Ingeborg Becker-Textor

 

Wasser, Farben, Papier - ein Traum für Kinder in allen Altersgruppen. Aber Wasserfarben schon in der Krippe? Sind die Kinder nicht noch zu klein? Gibt das nicht eine schreckliche Sauerei? Können sie überhaupt schon malen oder schmieren sie nicht nur herum? Und wie sehen die Kinder nach so einer Aktion aus? Sind da Wachskreiden nicht viel besser?

Diese Reihe der "Fragen" und vorschnellen Behauptungen könnte man endlos fortsetzen. Es sind keine wirklichen Fragen, sondern vielmehr "Befürchtungen" von Erwachsenen, von Müttern, Vätern, Großeltern und leider manchmal auch von Pädagogischen Mitarbeiter/innen in Kindertageseinrichtungen.

Und jetzt schon diese ganze "Farbpanscherei" in der Kinderkrippe? Gibt es nichts Wichtigeres in der frühkindlichen Förderung? Ausmalen wäre doch wichtig oder vielleicht Schwungübungen zur Vorbereitung auf das Schreiben? Mit dem Stift eine Linie nachziehen, das könnte man vielleicht Krippenkindern antrainieren?

Doch jetzt ernsthaft zur Sache. Mit Wasserfarben in der Kinderkrippe fördern wir Kleinkinder in fast allen Bereichen. Das Abenteuer ist es, was schon kleinste Kinder in höchste Lernmotivation versetzt und große Konzentration hervorruft. Ja, Sie haben richtig gelesen, Sie brauchen die Konzentration nicht zu fördern, Sie brauchen die Kinder auch nicht wortreich anzuleiten.Stattdessen sollten Sie die Kinder tun lassen! Bereits in der Krippe sind die Kinder kleine Abenteurer und lernen selbständig, beobachten, betätigen sich aktiv, trauen sich etwas zu und bringen uns Erwachsene nur so zum Staunen.
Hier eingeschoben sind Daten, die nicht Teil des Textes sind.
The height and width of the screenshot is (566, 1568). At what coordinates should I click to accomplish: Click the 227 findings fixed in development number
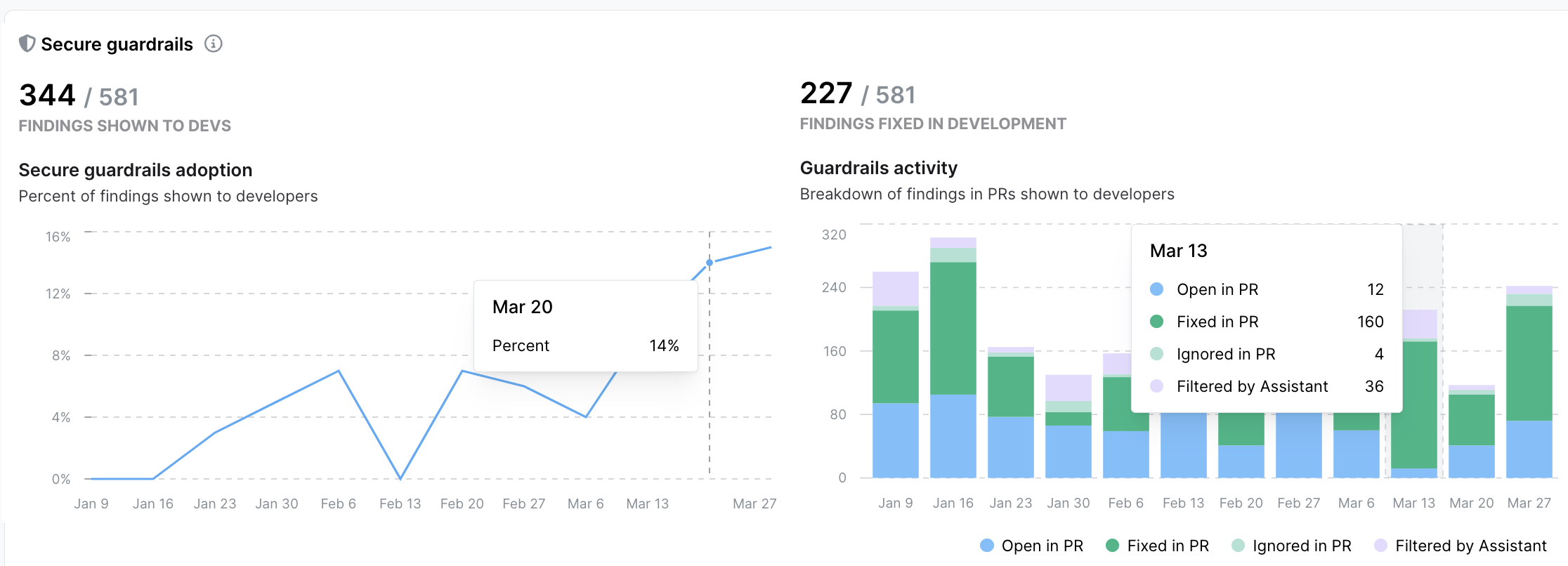tap(826, 93)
Hier geht es nun um das Arbeiten mit Wasserfarben. Welche Materialien brauchen wir? Wasser, Lebensmittelfarben, Becher, Zeitungspapier, saugfähiges Papier, vielleicht eine Staffelei, Pinsel, kleine Schwämme, alte saugfähige Lappen, Malkittel ... und natürlich Platz, bevorzugt auf dem Boden (Wasserfarbenexperimente eignen sich auch besonders gut für den Aufenthalt im Freien).

Ganz gleich, wo man mit Wasserfarben arbeitet, sind Vorrichtungen zum Trocknen der Kunstwerke wichtig. So können Stoffbahnen im Raum gespannt werden oder auch Netzstücke. Da lassen sich die Werke zum Trocknen drauflegen. Beim Aufhängen auf einer Leine könnten die Farben nämlich verlaufen.

Und jetzt kann es losgehen! Ein durchsichtiges Plastikgefäß wird mit Wasser gefüllt, und dann wird Lebensmittelfarbe dazugegeben (gelb). Mit einem Löffel verrührt ein Kind die Farbe. Ein zweiter Becher wird angerührt; dieses Mal kommt erst das Farbpulver in den Becher und dann gießt ein Kind mit der kleinen Gießkanne Wasser dazu. Zwei Möglichkeiten, wie man die Farbe anrühren kann. Jetzt haben wir eine Farbe. Katrin, knapp zwei Jahre, bemerkt fragend: "Sonne?"

Auf einer dicken Lage Zeitungspapier wird ein großes weißes Blatt ausgebreitet. Sie schütten etwas von der Farbe in die Mitte des Blattes und warten. Die Kinder kommentieren die Farbe auf dem Blatt mit Lauten oder Wörtern. Sie heben das Blatt vorsichtig an einer Ecke hoch, und da beginnt die Farbe zu laufen. Schon ergreift ein Kind das Papier am anderen Ende, und die Farbe läuft in die andere Richtung. Sie sind jetzt nicht mehr gefordert, denn die Kinder machen solange weiter, bis die Farbe nicht mehr läuft. Jetzt kommt das Blatt auf die Trockenvorrichtung.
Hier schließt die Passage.